Most Helpful Customer Reviews
130 of 135 people found the following review helpful
5.0 out of 5 stars Integrated Material January 9, 2007
Format:Hardcover
Gelman and Hill have put together a fabulously well-integrated look at general modeling with a focus on hierarchical structures. The book starts with simple modeling principles and continues well into material that would satisfy a third semester course in many social science grad programs. This book does something that is extremely hard: presenting serious technical ideas without overwhelming language and detail, making the chapters unusally easy to read and digest. They also do a very nice job of balancing Bayesian and traditional approaches without denigrating or over-promoting either. This should considerably broaden the appeal. Furthermore, the emphasis on R and WinBugs means that readers can immediately (and for free) run through the techniques.
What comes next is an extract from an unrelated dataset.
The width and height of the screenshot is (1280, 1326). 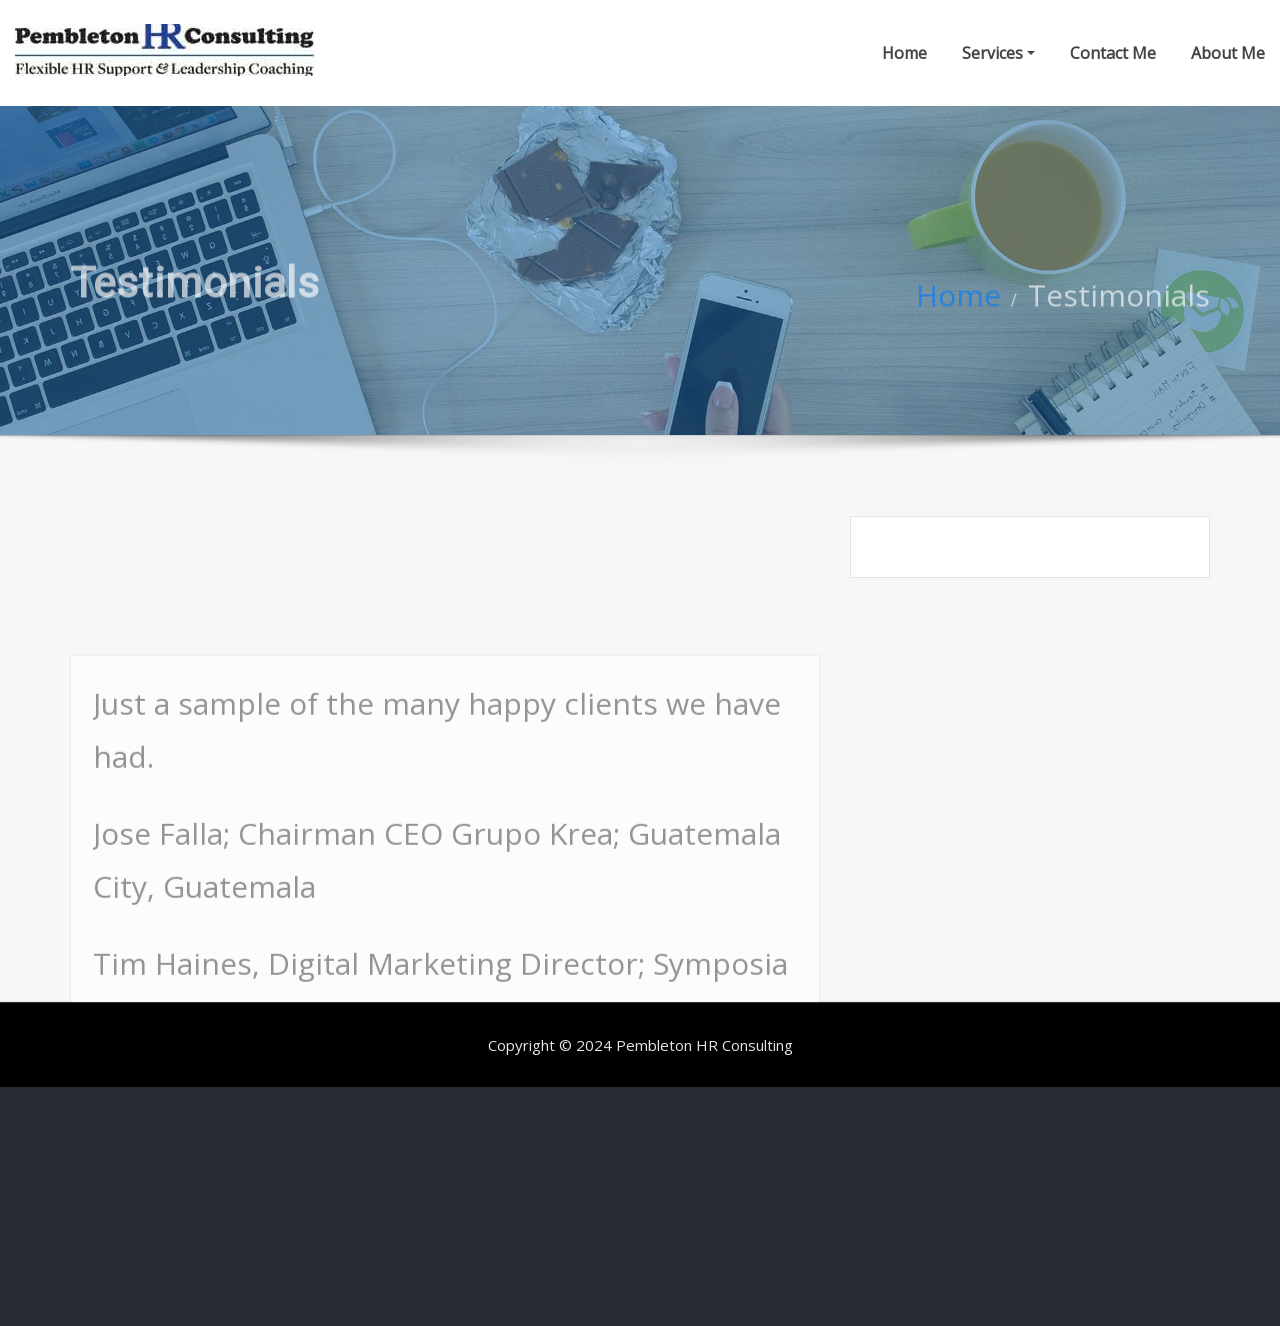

I see this book as primarily a teaching tool, although many will use it as a reference. In this light, it is without peer right now in terms of coverage (basically all of the standard/basic regression models that get taught to social science grad students), price/page ratio (0.15366), and accessibility. Many of us have used econometric texts for such purposes over the years, living with a slightly mismatched set of criteria to rely on the quality of these works (Greene, Mittlehammer et al., etc.), but now there is a competitor that fits much more nicely with non-economic methods training (less of a fixation with asymptotics, no need for 200 named flavors of each model, and so on). Finally, the practical advice and admonitations that accompany the model descriptions will be immensely helpful to practitioners.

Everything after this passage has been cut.